Contracts were awarded for a total of 631 miles of barriers through January 2021. When Biden took office and halted all construction, the contracted projects were in various states of completion— not "all made"— as officials had run into difficulties with real estate availability.

Similarly, the fact check shows that Trump exaggerates the potential number of migrants that could cross the southern border in the next few years.

"And the numbers are probably 16 million, 17 million or 18 million people. You're going to have over 20 million people, I think, I believe, and a lot of other people do, too, by the time he hopefully gets out," he said in an interview.

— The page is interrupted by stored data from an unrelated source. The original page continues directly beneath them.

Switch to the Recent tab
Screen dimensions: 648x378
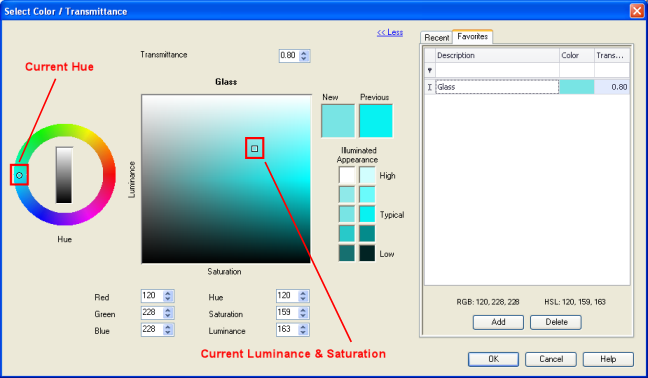point(436,38)
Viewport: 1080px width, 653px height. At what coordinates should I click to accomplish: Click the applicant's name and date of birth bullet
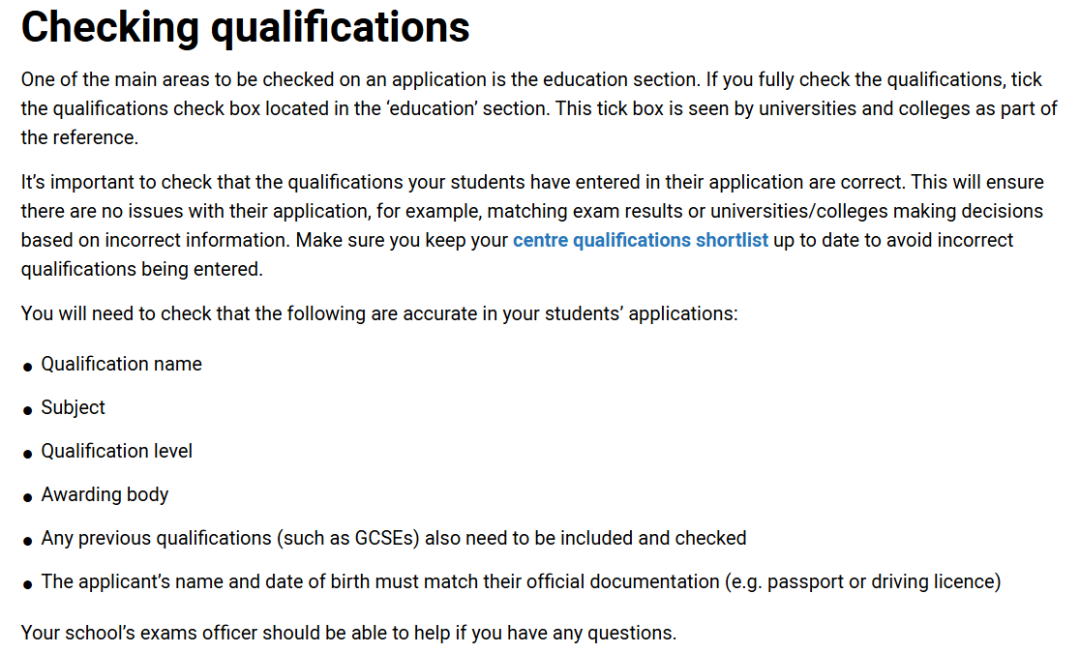pyautogui.click(x=520, y=582)
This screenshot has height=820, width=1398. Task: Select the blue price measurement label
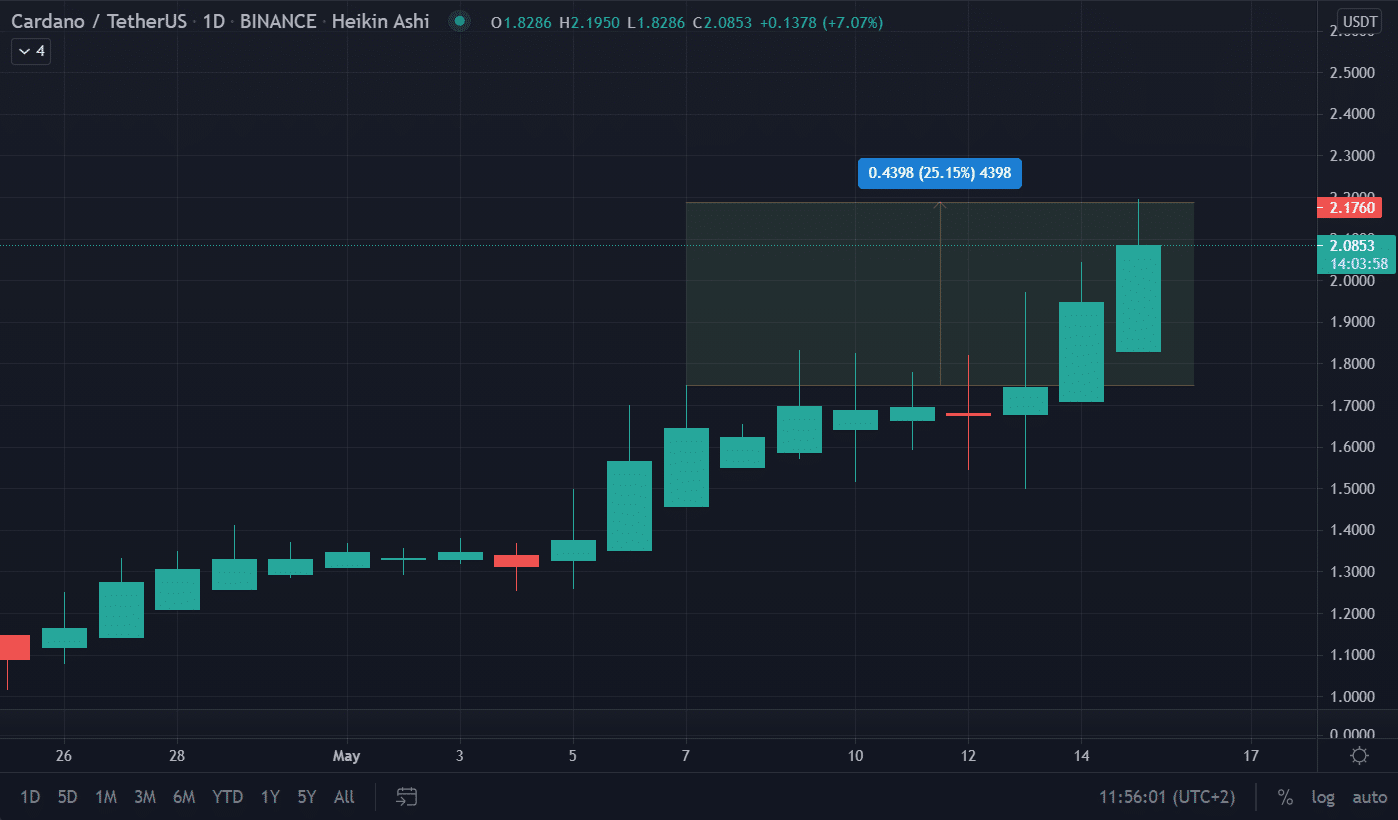[x=939, y=173]

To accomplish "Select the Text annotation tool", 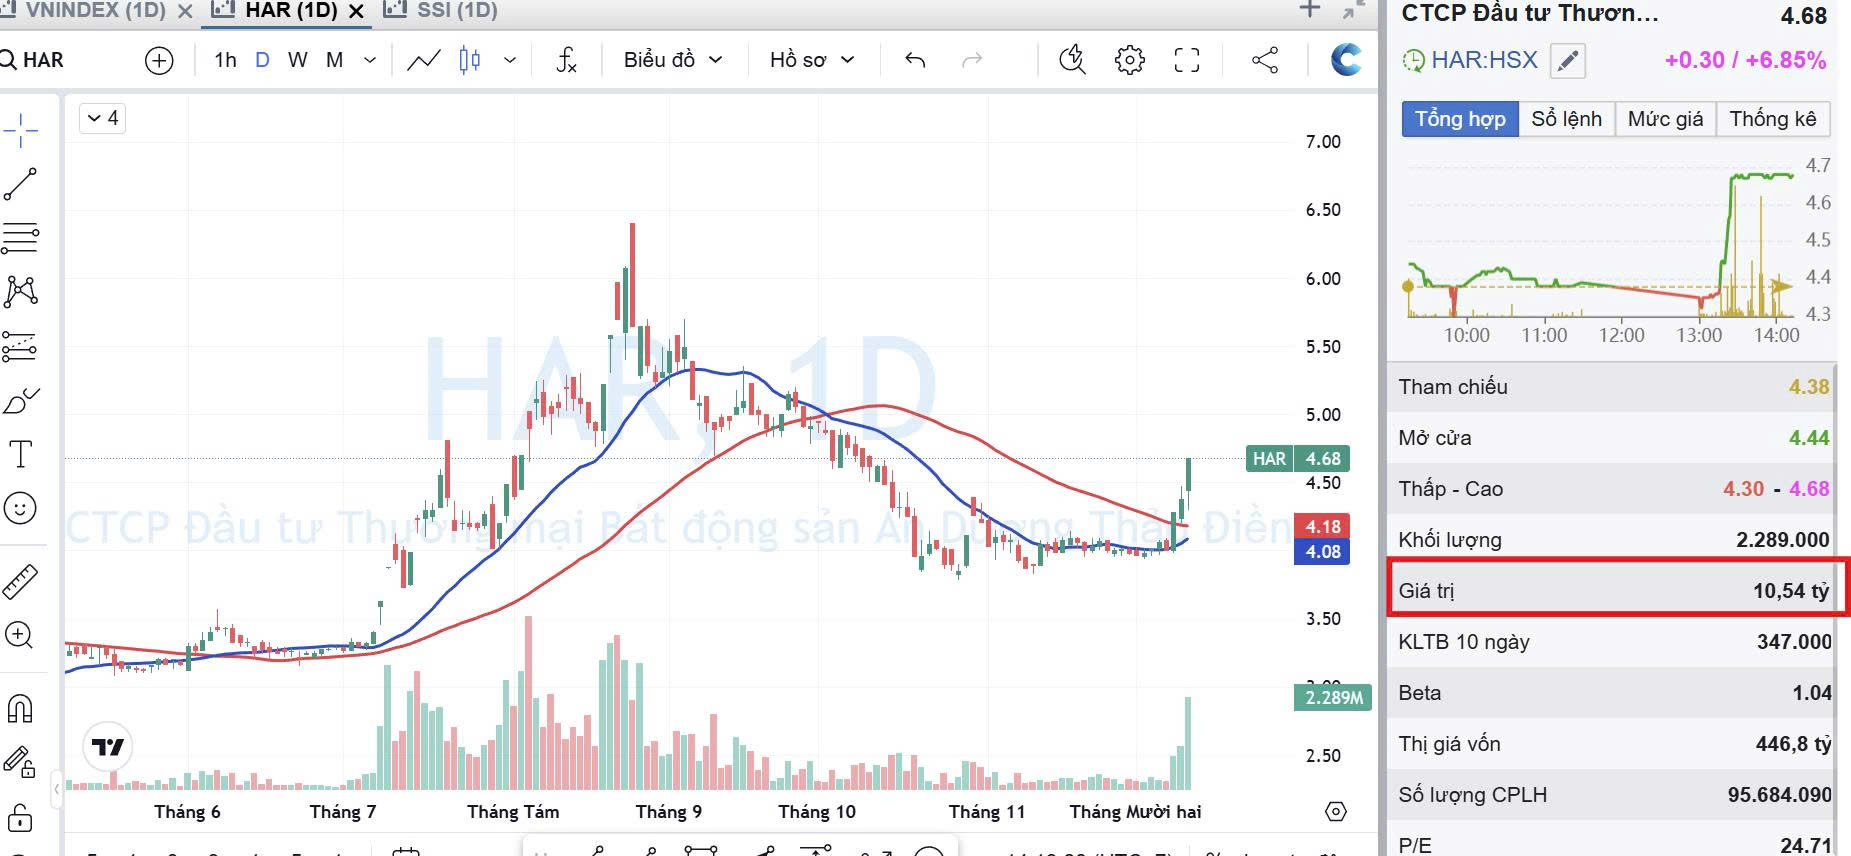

While it is impossible to know the exact number that have entered the U.S., border officials estimated about 1.7 million migrants evaded capture and entered the United States since the 2021 fiscal year, according to government data obtained by Fox News through a Freedom of Information Act request.

Trump has claimed that recent migrants are criminals "dumped" by other countries into the U.S.

"Prison population all over the world is down, and nobody knows why except for us. We know why. Because the prisons are being emptied into the United States, and the mental institutions are being emptied into the United States of America, like we're a dumping ground," Trump said in a May rally in Michigan.

The report argues the claims are baseless, as prison populations all over the world have been increasing, instead of decreasing. Penal Reform International, a Netherlands-based nonprofit, estimated that the global prison population was a record 11.5 million in 2023, an increase of 500,000 people since 2020.

Biden and Trump both describe the incumbent's policies inaccurately

Trump claims Biden's executive order that would essentially close down the border once a daily threshold is met is going to have the opposite effect on immigration, namely, having increasing illegal crossings and undocumented migrants.

This can be misleading, the Times argues. The Center for Immigration Studies criticized the asylum exceptions and other "loopholes" in the policy, but said it "will likely drive illegal entries down in the short run."

However, Biden tends to exaggerate his immigration policies' potential effects, according to the fact check.

"Folks, on my first day as president, I introduced a bill I sent to Congress: a comprehensive plan to fix the broken immigration system and to secure the border. But no action was taken," the president said in a speech in February.

However, while that bill included border security measures like directing the Department of Homeland Security to create a plan to deploy new technologies at and between ports of entry and adding resources to legally process migrants, it did not include funding to hire more border patrol agents or changes to the asylum process.